03 Mai 2024
O Papa Francisco escreveu a um grupo de pais malteses de pessoas LGBTQ, em resposta às suas críticas a um documento recente do Vaticano que condenava a teoria de gênero e as cirurgias de afirmação de gênero. O pontífice disse aos pais que recebeu as críticas com “coração aberto”.
A reportagem é de Christopher White, publicada em National Catholic Reporter, 30-04-2024.
No dia 30 de abril, Francisco enviou uma breve carta aos Drachma Parents – uma consequência de um ministério que procura proporcionar espaços de acolhimento para católicos LGBTQ e outras pessoas de fé – elogiando o que descreveu como o seu trabalho “muito bonito e bom”.
Tanto a carta do papa como a correspondência original dos Drachma Parents foram revisadas pelo National Catholic Reporter, e os Drachma Parents pediram que o conteúdo completo da correspondência de Francisco permanecesse privado.
Na sua carta original de 23 de abril a Francisco, a Drachma alegou que o texto do Vaticano, divulgado em 8 de abril e intitulado Dignitas Infinita, torna mais difícil para os católicos transexuais e seus pais permanecerem na Igreja e não consegue compreender as realidades concretas de tais famílias. Além disso, argumentaram que a declaração do Vaticano torna mais difícil para os pais acompanharem as crianças LGBTQ, não reconhece a complexidade das questões relacionadas com o gênero e a sexualidade e é inconsistente com a abordagem do próprio Papa de divulgação pastoral.
A carta de três páginas começou com elogios efusivos a Francisco, incluindo a sua decisão de dezembro de 2023 de permitir que os padres abençoassem indivíduos em relacionamentos do mesmo sexo, o seu apoio à descriminalização da homossexualidade e o seu próprio alcance pessoal aos indivíduos LGBTQ, incluindo convidar mulheres trans para almoçar no Vaticano.
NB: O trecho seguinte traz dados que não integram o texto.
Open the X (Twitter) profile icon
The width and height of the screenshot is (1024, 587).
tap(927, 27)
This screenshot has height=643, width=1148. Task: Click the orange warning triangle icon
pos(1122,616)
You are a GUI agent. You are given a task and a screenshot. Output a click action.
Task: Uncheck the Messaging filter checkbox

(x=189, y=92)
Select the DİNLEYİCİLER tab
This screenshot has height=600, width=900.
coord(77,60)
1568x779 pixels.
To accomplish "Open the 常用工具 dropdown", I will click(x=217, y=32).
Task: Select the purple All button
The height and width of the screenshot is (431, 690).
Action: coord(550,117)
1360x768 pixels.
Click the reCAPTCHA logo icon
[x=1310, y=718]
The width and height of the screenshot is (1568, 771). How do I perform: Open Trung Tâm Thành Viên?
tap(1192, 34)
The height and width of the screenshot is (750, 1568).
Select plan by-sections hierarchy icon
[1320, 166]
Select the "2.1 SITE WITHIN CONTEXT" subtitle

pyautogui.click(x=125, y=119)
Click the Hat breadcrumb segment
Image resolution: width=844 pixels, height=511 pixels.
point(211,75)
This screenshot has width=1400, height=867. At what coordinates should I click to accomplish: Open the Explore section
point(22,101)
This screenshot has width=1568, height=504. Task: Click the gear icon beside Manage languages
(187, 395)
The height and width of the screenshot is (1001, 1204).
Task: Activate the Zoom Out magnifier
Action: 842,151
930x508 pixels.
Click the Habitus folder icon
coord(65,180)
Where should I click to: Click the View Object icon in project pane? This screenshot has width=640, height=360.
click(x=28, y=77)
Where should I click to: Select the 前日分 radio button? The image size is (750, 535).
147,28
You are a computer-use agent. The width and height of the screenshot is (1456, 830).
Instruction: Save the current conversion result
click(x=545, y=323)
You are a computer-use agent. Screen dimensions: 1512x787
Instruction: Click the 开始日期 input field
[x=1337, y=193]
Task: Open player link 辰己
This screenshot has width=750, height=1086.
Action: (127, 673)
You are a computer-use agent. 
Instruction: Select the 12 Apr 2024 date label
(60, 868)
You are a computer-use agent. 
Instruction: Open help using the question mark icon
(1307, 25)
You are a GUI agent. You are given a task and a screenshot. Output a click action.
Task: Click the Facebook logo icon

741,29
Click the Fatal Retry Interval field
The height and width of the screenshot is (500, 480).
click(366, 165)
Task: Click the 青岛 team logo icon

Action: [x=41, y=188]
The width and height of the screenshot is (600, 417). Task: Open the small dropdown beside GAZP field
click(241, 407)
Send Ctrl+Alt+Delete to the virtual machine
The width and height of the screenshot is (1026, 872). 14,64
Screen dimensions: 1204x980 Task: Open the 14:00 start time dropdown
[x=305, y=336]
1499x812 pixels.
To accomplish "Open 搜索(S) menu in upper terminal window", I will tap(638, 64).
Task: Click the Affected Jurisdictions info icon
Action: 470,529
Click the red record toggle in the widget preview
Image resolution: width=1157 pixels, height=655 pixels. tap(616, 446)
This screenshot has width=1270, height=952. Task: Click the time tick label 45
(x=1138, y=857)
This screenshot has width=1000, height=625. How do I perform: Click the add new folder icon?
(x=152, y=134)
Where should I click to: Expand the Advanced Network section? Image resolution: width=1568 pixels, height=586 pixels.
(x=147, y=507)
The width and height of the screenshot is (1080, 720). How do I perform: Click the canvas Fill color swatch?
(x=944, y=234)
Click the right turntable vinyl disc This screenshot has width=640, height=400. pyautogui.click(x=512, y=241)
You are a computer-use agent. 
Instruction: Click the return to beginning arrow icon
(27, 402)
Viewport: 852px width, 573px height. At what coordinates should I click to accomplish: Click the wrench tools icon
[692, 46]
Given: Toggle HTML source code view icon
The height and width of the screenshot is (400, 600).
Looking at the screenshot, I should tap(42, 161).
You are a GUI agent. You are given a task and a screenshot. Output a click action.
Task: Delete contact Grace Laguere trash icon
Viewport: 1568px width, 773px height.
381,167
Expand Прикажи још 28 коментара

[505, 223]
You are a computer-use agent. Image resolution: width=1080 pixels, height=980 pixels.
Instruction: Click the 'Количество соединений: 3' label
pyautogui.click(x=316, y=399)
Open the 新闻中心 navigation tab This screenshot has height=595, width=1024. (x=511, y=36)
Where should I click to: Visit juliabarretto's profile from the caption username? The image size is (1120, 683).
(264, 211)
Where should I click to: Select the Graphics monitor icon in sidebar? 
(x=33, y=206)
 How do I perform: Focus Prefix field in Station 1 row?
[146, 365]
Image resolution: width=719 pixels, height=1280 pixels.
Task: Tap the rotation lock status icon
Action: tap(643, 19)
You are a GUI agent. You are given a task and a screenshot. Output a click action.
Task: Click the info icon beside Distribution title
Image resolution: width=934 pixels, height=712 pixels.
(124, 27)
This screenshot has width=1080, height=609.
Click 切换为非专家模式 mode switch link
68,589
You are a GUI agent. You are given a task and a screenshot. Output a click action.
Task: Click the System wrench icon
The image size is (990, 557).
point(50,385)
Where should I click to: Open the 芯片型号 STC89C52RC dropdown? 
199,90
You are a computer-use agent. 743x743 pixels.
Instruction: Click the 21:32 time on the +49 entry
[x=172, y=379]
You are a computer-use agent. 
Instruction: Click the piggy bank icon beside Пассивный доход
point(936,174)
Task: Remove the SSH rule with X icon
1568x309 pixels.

Uma bandeira arco-íris da paz é vista na Praça São Pedro enquanto Francisco conduz o Angelus da janela de seu estúdio com vista para a praça em 27-03-2022, no Vaticano (Foto: CNS | Vatican Media)
De acordo com Drachma Parents, a carta foi entregue em mãos a Francisco pelo Pe. Andrea Conocchia, pároco italiano conhecido pelo seu trabalho entre vários grupos marginalizados, incluindo católicos transexuais.
Mas a carta argumentava que existe um “grave risco” de que cinco parágrafos do documento vaticano de 12 mil palavras possam minar estas iniciativas e “mais uma vez empurrar as pessoas trans para a periferia e, assim, remover aquele pequeno raio de luz que poderiam ter encontrado para fazê-los sentir-se completos".
Divulgado pelo dicastério doutrinário do Vaticano, Dignitas Infinita (Dignidade Infinita) pretendia alargar o âmbito do que a Igreja Católica considera serem "graves violações" da dignidade humana, para além apenas de questões de ética sexual. Ao mesmo tempo, entre uma lista específica de violações da dignidade humana, o texto inclui cirurgia de afirmação de gênero, teoria de gênero e maternidade de substituição, juntamente com questões como guerra, migração, pobreza e abuso sexual.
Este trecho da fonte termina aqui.